常陸国を旅するチャンネル
常陸国の歴史(少し詳しい解説1)
このページでは、少し詳しい解説(INDEX)に記載した書籍等を基本情報として、現地で得た情報を加えて作成しています。しかしながら、歴史に対する見方、考え方は、数多くあり、日々変化します。このことを理解し、歴史学習の参考としてください。
最終更新 令和6年(2024年)5月18日
常陸国の歴史(紹介ページ)はご覧いただいたでしょうか。このページでは、常陸国の歴史に対する理解度を深めていただくため、紹介ページを少し詳しく解説させていただきます。
(1)常陸国のあらまし
(飛鳥時代~奈良時代)
【西暦794年まで】
常陸国は、東海道(とうかいどう)の東端に位置するかつての令制国(りょうせいこく)の一つであり、県南・県西地域の一部を除いた現在の茨城県に相当します。東海道と言えば、江戸時代に位置づけられた江戸(えど。現在の東京都。)から京(きょう。現在の京都府。)に至る街道(太平洋沿いのルート。五街道の1つ。)をイメージしてしまいますが、古代日本の行政区画という視点で見ると、常陸国は東海道に属しているということになります。(図-1)
和銅6年(713年)に編纂された「常陸国風土記(ひたちのくにふどき)」によると、常陸国の古(いにしえ)は、新治(にひばり)・筑波(つくは)・茨城(うばらき)・那賀(なか)・久慈(くじ)・多珂(たか)の国と呼ばれていて、孝徳天皇(こうとくてんのう)の時代(645年-654年)に足柄の坂(あしがらのさか。現在の神奈川県・県西地域。)より東の国が8つの国となり、常陸国はその1つの国として現れたとされています。

### 提供資料:
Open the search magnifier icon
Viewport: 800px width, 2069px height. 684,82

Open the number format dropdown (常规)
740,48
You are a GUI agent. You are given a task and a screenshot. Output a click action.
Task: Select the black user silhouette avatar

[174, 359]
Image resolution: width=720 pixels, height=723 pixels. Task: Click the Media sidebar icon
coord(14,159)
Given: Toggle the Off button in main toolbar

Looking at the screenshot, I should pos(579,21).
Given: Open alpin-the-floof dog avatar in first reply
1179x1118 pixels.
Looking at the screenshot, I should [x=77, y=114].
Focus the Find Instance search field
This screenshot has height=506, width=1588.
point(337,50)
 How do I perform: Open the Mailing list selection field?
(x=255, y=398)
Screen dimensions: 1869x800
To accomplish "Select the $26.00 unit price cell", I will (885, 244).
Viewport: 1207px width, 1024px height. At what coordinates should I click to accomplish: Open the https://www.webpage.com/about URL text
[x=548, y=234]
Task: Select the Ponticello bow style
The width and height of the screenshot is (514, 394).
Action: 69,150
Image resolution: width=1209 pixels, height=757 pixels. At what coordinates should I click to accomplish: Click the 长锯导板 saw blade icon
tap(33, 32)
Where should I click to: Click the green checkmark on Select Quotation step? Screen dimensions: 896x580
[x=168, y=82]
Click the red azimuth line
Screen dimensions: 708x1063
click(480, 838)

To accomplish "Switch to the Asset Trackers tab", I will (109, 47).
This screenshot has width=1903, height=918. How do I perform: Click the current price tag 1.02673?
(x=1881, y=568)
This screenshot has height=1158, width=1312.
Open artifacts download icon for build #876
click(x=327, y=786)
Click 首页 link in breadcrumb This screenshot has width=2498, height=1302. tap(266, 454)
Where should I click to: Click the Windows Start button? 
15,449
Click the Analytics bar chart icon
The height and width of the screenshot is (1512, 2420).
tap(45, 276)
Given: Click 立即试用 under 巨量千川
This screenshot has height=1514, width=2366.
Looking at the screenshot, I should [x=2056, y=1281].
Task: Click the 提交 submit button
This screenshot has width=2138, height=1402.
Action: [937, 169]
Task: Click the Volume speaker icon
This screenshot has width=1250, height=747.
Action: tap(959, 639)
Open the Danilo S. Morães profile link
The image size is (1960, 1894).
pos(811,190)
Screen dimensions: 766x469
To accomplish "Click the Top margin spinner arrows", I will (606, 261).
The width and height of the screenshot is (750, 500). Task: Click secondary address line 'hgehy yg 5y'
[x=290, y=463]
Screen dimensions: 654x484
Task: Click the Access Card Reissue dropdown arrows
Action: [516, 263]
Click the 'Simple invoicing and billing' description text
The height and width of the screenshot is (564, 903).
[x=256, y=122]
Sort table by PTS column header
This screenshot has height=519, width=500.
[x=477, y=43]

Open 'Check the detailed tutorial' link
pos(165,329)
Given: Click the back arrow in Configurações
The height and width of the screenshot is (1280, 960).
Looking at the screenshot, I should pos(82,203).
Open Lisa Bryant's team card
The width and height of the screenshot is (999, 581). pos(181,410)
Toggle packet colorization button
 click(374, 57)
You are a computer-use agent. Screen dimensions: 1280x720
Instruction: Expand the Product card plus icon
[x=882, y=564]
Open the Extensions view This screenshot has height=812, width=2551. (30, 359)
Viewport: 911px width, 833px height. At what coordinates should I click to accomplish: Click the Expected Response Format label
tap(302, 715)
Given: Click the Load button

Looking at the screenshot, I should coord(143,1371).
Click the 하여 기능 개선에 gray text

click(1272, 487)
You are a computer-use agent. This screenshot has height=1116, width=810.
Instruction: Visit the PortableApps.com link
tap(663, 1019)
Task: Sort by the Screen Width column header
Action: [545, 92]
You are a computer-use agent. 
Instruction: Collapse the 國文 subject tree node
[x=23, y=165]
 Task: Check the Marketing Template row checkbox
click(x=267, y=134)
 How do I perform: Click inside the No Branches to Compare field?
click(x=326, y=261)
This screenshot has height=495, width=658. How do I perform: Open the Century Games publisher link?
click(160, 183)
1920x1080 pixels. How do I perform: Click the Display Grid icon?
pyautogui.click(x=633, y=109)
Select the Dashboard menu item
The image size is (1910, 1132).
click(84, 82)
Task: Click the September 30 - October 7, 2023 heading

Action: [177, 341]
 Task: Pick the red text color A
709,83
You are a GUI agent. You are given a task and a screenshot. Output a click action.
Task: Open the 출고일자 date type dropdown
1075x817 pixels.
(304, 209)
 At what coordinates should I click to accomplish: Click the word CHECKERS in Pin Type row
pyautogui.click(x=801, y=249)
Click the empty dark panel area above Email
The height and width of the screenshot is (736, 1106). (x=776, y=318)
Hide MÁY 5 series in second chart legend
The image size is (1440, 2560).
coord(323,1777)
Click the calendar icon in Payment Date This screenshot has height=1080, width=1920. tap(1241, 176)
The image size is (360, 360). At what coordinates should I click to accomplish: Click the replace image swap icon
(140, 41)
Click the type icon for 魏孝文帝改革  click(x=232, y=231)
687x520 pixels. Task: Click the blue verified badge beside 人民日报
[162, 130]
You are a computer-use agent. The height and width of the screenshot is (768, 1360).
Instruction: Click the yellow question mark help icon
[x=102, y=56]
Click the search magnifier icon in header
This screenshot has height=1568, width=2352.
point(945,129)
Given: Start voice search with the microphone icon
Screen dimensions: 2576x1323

### 課題:
**A.** 常陸国の歴史の本文で、常陸国風土記によれば常陸国が古くどの国々から成っていたとされているか、その国名をすべて書き出してください。
**B.** 常陸国の歴史の本文を、最後の文の後から書き進めてください。

### 解答一覧:
**A.** 新治(にひばり)、筑波(つくは)、茨城(うばらき)、那賀(なか)、久慈(くじ)、多珂(たか)

**B.**
常陸国風土記では、編纂時における各地域について、新治(にひばり)・白壁(しらかべ)・筑波(つくは)・河内(かふち)・信太(しだ)・茨城(うばらき)・行方(なめかた)・香島(かしま)・那賀(なか)・久慈(くじ)・多珂(たか)の郡(こおり)に区分し、各地域における特徴や昔話を紹介しています。なお、当時の郡を示した図-2については、かつて、陸奥国(むつのくに。現在の福島県、宮城県、岩手県、青森県など。)の白河郡(しらかわのこおり。現在の茨城県久慈郡大子町を含む福島県東白川郡周辺。)に属していたエリア(現在の久慈郡大子町)の色合いを変えて区分しています。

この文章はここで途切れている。